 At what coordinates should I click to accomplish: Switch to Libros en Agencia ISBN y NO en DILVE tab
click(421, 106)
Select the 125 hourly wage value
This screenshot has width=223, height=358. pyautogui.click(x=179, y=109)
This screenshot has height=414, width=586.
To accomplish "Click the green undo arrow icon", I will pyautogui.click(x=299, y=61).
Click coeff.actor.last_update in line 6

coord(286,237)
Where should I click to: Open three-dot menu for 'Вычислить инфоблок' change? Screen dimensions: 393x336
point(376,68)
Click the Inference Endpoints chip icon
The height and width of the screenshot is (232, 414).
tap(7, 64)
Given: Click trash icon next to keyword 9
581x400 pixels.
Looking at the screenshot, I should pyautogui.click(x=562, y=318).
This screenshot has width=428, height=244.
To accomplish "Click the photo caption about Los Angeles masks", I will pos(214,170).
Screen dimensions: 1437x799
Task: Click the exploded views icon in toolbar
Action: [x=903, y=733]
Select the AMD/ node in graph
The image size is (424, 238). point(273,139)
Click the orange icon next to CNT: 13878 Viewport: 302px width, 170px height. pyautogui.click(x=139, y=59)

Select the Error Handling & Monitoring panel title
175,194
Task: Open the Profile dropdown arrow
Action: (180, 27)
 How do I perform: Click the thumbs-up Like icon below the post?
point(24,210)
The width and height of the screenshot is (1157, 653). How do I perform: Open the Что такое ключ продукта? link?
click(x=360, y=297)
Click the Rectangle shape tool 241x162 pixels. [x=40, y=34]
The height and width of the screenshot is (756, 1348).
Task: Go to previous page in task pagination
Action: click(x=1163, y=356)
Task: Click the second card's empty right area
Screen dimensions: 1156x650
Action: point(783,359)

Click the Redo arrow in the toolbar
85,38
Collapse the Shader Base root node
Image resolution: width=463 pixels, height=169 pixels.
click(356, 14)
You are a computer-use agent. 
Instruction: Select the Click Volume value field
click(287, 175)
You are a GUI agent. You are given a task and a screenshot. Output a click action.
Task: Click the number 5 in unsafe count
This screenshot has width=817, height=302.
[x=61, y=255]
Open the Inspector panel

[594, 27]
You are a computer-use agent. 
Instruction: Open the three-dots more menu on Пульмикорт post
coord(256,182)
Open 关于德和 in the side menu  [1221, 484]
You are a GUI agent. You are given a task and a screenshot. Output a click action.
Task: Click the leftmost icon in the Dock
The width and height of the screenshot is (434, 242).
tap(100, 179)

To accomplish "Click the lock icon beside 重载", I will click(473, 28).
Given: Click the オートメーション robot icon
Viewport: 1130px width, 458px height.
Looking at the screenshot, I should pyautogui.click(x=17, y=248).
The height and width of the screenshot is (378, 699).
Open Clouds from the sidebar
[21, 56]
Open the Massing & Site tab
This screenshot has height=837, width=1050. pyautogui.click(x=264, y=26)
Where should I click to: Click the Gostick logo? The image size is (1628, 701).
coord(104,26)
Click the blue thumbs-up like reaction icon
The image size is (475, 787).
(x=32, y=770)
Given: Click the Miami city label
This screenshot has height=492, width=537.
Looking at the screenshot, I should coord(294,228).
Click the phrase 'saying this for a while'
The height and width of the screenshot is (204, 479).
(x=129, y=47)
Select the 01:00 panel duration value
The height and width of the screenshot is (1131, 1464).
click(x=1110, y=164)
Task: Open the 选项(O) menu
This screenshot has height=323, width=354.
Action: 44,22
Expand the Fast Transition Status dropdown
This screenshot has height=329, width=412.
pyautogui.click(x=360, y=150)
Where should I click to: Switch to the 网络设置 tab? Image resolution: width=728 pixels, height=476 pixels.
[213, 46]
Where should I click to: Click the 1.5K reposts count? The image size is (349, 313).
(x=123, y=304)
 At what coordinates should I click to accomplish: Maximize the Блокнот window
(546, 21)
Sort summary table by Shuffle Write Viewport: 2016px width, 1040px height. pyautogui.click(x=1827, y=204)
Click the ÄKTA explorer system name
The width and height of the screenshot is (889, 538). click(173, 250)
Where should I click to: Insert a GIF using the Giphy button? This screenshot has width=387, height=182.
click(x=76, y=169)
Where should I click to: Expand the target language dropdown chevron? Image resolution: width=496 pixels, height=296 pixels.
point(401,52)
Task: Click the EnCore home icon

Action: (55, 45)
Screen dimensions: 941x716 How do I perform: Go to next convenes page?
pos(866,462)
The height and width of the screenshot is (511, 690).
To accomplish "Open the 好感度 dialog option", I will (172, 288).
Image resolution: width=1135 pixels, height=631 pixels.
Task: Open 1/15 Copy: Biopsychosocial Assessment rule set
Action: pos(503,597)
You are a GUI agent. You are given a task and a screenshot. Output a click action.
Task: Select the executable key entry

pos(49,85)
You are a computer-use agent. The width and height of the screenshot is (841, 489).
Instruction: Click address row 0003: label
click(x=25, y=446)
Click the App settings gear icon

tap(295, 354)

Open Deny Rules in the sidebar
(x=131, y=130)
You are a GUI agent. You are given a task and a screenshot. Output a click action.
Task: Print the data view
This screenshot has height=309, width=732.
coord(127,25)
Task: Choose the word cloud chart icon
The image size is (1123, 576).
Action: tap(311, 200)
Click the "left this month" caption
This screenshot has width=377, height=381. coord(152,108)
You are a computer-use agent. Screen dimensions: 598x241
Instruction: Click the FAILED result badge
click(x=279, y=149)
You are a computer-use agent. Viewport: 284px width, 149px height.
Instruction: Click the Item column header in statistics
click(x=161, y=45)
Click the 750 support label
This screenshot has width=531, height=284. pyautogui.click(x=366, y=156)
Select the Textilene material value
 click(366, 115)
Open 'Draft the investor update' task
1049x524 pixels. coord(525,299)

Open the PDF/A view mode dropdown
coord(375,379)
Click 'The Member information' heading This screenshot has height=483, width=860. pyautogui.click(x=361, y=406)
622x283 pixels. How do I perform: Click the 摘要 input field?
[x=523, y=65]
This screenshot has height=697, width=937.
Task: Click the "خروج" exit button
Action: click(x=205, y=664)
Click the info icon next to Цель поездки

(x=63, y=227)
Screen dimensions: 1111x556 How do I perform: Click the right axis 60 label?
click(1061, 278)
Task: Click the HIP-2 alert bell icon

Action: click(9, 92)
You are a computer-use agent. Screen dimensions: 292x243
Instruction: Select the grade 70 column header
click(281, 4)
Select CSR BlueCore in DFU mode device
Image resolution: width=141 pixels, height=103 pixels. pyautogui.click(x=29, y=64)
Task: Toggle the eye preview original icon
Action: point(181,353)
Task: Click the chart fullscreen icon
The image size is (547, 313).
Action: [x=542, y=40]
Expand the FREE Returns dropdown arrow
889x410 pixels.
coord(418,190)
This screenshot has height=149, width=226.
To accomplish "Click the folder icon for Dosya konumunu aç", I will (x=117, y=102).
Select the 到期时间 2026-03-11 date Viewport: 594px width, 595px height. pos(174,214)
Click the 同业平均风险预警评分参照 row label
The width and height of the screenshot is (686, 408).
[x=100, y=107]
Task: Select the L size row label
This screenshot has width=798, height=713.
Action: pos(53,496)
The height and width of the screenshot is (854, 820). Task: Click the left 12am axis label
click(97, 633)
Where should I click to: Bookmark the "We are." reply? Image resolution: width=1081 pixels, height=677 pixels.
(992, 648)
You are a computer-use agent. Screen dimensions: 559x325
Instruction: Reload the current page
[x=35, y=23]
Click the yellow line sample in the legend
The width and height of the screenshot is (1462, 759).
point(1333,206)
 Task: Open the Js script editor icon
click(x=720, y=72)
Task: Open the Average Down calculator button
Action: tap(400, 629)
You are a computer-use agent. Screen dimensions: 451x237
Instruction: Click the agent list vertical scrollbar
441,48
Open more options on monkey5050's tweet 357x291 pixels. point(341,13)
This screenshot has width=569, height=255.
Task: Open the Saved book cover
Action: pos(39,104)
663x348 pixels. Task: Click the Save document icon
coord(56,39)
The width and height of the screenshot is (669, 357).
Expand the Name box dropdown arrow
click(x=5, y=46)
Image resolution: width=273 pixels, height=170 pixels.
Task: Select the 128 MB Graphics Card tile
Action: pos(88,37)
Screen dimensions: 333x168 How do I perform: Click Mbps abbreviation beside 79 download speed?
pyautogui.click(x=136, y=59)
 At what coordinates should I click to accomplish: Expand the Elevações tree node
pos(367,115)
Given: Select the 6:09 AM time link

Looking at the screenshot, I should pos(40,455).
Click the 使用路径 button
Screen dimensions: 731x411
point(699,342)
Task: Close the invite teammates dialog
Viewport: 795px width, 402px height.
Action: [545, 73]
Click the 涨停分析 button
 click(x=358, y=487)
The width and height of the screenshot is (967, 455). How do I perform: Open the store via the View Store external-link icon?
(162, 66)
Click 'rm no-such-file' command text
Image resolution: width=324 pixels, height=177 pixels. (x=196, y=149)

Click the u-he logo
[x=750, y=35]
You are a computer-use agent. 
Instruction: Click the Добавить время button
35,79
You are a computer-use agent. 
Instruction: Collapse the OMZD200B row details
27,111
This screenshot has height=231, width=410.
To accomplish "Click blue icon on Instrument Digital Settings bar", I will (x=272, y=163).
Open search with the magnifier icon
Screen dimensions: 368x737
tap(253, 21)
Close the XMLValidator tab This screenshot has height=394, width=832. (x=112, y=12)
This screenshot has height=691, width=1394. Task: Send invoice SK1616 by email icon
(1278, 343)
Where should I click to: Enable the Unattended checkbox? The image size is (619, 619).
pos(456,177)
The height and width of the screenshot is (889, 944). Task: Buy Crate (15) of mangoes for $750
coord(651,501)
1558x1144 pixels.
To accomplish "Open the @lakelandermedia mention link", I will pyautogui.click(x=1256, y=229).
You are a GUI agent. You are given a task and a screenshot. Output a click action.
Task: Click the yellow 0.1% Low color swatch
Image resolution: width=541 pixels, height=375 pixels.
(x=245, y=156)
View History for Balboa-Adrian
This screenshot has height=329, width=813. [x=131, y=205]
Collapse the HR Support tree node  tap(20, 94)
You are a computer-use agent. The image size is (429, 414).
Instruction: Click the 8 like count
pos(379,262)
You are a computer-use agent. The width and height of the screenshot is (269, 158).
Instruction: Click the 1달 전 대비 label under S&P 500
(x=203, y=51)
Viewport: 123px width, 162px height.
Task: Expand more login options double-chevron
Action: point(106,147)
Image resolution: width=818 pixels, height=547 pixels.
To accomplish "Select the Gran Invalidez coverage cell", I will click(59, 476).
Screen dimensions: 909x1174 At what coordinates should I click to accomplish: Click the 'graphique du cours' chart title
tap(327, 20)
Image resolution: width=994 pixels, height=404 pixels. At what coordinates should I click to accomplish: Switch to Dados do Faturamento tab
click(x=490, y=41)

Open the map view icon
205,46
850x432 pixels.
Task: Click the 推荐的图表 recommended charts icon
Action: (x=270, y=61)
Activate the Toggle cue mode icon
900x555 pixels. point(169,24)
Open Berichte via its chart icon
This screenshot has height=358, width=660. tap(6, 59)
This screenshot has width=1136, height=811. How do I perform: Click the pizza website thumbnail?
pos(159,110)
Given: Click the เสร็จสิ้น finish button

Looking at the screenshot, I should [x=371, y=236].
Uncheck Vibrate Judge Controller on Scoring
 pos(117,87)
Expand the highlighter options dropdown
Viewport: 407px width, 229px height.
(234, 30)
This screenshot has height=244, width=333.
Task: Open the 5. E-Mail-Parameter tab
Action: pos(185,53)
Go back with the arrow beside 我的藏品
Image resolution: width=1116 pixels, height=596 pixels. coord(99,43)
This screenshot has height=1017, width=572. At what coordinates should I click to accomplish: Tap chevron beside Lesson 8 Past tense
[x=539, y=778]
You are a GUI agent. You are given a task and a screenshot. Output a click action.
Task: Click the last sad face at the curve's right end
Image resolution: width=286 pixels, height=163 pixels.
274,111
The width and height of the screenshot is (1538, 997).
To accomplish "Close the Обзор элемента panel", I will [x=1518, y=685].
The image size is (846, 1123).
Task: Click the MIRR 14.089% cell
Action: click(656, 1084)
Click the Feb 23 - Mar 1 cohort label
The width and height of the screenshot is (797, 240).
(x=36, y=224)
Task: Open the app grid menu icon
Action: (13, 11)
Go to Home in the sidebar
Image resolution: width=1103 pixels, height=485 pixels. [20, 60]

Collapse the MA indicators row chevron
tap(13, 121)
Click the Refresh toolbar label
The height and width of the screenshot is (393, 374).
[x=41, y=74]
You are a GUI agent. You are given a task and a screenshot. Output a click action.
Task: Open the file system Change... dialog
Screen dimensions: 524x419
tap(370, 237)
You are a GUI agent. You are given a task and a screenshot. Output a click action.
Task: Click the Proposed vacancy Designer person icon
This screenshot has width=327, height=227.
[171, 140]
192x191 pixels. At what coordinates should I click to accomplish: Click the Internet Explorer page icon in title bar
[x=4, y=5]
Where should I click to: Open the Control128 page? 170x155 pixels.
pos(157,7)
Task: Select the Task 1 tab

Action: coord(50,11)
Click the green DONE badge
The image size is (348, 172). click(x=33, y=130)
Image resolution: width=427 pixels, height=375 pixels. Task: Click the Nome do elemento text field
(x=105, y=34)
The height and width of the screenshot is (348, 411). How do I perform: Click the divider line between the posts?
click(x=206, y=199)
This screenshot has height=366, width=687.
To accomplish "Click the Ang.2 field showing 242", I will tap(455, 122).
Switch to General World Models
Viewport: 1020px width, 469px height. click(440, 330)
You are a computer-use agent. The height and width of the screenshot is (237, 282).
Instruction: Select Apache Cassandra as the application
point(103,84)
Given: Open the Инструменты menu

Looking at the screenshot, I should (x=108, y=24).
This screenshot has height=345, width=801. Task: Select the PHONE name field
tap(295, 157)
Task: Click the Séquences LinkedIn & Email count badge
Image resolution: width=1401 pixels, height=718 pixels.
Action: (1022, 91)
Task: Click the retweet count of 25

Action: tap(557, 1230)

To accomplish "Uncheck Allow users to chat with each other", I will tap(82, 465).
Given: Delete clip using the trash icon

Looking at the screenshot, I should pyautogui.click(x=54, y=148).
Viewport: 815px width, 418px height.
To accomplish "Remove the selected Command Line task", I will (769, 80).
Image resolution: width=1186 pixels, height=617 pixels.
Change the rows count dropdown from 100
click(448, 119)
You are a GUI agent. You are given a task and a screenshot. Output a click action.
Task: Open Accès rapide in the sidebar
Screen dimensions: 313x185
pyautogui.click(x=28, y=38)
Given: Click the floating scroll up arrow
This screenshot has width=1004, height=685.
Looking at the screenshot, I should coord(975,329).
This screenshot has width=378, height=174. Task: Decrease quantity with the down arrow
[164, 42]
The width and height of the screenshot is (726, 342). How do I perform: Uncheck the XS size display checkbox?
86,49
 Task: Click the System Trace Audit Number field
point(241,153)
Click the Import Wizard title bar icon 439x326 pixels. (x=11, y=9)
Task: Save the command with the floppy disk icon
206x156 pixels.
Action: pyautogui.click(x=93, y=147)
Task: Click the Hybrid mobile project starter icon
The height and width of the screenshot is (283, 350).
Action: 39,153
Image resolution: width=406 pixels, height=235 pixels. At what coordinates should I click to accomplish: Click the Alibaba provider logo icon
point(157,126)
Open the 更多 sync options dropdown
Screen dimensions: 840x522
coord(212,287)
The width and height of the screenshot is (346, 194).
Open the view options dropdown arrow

########

Look above for the line with "You are a computer-use agent. Screen dimensions: 559x325" and the line with "You are a computer-use agent. Screen dimensions: 451x237". Retype those two lines and every line between them exactly, adding nothing.

→ Response below
You are a computer-use agent. Screen dimensions: 559x325
Instruction: Reload the current page
[x=35, y=23]
Click the yellow line sample in the legend
The width and height of the screenshot is (1462, 759).
point(1333,206)
 Task: Open the Js script editor icon
click(x=720, y=72)
Task: Open the Average Down calculator button
Action: tap(400, 629)
You are a computer-use agent. Screen dimensions: 451x237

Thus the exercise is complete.